# WHAT YOU WILL DO:
Write the next part of the manufacturing and design-for-manufacturing write-up, beginning right after its final sentence.
══ EXCERPT
Manufacturing


Manufacturing is perhaps the most risky aspect of product development. Not because things go wrong, but because usually challenges are underestimated, and the unplanned work and costs end ups terminating a project.

In my experience everything is possible to make, as long as you are willing to pay enough to develop the process and technology and you are not defying any law of physics. New materials and processes keep emerging, that prove this, but are often too expensive and time consuming to be adopted by non- specialized products.

My approach in this field is to first stick with the known. Use conventional materials and processes as much as possible and only when this is not possible, then look into adapting an existing process and ultimately if this fails, developing your own process.

My experience across several sectors and industries allows me to recommend the most convenient material and process from an early stage, reducing with this developing time and costs. Also, my experience allows me to help clients and companies on stablishing the required specifications, approval processes and quality systems to ensure that a new product is made the right way from the beginning.

In addition, my network of international suppliers allows me to recommend or trusted manufacturers that can be a good match for each project.


Design for manufacturing (DFM)

Through the design process, I never lose attention from the manufacturing aspects, but it is usually on the detailing stage when a considerable effort has to be in place to ensure that the product and all its parts are fit for manufacturing.

Within this field I look in simple aspects like mouldability, (draft angles, mould flow, wall thickness, gate points, ejector points, etc.), but also more analytical areas such as tolerance analysis and process optimization.
════
══ INFORMATION SUPPLIED
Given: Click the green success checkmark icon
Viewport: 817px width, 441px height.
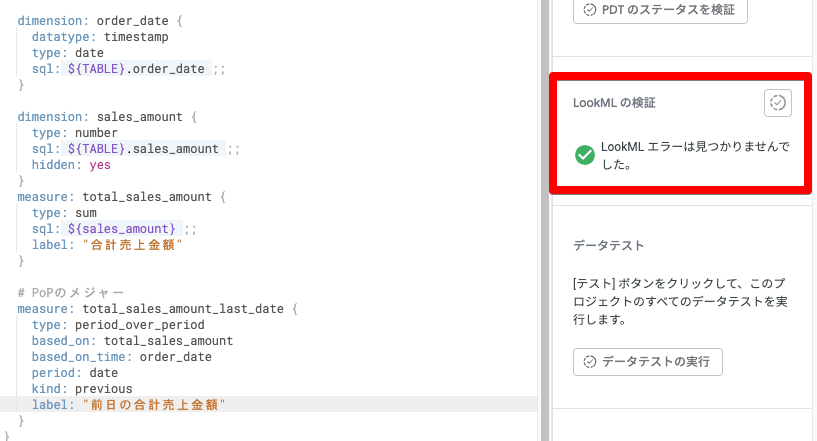Looking at the screenshot, I should 585,155.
════
# TASK ANSWER:
Tolerance analysis

In this area, simple stack analysis could be conducted to define the manufacturing tolerance windows for all critical features within a product. The downside is that the tighter the tolerance, the more complex a manufacturing process requires to be, thus increasing the cost and timescales. Therefore in some cases statistical tolerance analysis is used, which allows increasing the tolerance windows by using statistical analysis. In any case, the ideal solution, is to have a design that does not rely on a tight tolerance to start with, however this is not always possible.


Designing for injection moulding

Designing products to be made in high volumes is not a secret, but experience in this field helps in foreseeing challenges and features that may not be formed correctly.  I follow a series of guidelines and reviews through the design process to ensure that the manufactured product will meet the requirements and stakeholder’s expectations.

Within the detail design process I look into wall thickness, draft angles, mold flow analysis, sink marks analysis, deformation and bending analysis, gating and ejecting. All this tools, along with experience and moulders reviews allow me to create designs that will be made as intended.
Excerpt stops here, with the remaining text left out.